- _Exercise requirements_
Once the line with "The height and width of the screenshot is (943, 1288)." is found in the entries below, print it and each following line exactly, stopping after the line with "Switch to the"; print nothing else.

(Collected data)

= = = =

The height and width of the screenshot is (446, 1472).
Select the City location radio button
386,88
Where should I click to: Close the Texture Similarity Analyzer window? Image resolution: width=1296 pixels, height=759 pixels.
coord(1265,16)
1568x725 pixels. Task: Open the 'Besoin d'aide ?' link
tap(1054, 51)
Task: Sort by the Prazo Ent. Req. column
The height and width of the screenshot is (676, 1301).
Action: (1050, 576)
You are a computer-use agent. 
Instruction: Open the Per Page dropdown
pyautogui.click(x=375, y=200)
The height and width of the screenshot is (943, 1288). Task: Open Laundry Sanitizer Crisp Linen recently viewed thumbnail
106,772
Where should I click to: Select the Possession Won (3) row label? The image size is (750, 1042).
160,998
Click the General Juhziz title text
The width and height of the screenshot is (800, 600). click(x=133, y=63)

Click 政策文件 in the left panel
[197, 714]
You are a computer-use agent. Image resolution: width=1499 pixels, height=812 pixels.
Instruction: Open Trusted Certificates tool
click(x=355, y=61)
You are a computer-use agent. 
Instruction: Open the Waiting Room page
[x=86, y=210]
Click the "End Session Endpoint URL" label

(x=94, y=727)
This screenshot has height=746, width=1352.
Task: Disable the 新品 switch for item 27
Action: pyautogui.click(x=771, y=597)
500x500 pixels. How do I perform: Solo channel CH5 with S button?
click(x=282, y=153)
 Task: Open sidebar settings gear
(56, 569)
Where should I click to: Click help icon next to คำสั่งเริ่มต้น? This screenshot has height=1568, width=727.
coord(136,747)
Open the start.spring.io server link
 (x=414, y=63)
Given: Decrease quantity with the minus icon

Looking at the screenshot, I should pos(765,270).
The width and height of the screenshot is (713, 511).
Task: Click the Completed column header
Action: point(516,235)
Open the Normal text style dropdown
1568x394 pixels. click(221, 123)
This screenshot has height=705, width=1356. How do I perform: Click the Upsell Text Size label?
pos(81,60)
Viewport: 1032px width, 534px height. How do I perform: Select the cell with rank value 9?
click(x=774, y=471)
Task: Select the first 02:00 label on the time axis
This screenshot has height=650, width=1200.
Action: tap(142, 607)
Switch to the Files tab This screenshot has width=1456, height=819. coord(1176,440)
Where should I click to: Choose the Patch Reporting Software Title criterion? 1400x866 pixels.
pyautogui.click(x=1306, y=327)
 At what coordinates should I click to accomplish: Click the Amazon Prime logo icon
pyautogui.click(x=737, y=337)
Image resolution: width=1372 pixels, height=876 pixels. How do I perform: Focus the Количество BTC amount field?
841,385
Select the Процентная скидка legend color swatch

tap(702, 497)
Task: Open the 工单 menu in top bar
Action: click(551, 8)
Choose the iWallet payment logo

= = = =

- _Response_
The height and width of the screenshot is (943, 1288). Task: Open Laundry Sanitizer Crisp Linen recently viewed thumbnail
106,772
Where should I click to: Select the Possession Won (3) row label? The image size is (750, 1042).
160,998
Click the General Juhziz title text
The width and height of the screenshot is (800, 600). click(x=133, y=63)

Click 政策文件 in the left panel
[197, 714]
You are a computer-use agent. Image resolution: width=1499 pixels, height=812 pixels.
Instruction: Open Trusted Certificates tool
click(x=355, y=61)
You are a computer-use agent. 
Instruction: Open the Waiting Room page
[x=86, y=210]
Click the "End Session Endpoint URL" label

(x=94, y=727)
This screenshot has height=746, width=1352.
Task: Disable the 新品 switch for item 27
Action: pyautogui.click(x=771, y=597)
500x500 pixels. How do I perform: Solo channel CH5 with S button?
click(x=282, y=153)
 Task: Open sidebar settings gear
(56, 569)
Where should I click to: Click help icon next to คำสั่งเริ่มต้น? This screenshot has height=1568, width=727.
coord(136,747)
Open the start.spring.io server link
 (x=414, y=63)
Given: Decrease quantity with the minus icon

Looking at the screenshot, I should pos(765,270).
The width and height of the screenshot is (713, 511).
Task: Click the Completed column header
Action: point(516,235)
Open the Normal text style dropdown
1568x394 pixels. click(221, 123)
This screenshot has height=705, width=1356. How do I perform: Click the Upsell Text Size label?
pos(81,60)
Viewport: 1032px width, 534px height. How do I perform: Select the cell with rank value 9?
click(x=774, y=471)
Task: Select the first 02:00 label on the time axis
This screenshot has height=650, width=1200.
Action: tap(142, 607)
Switch to the Files tab This screenshot has width=1456, height=819. coord(1176,440)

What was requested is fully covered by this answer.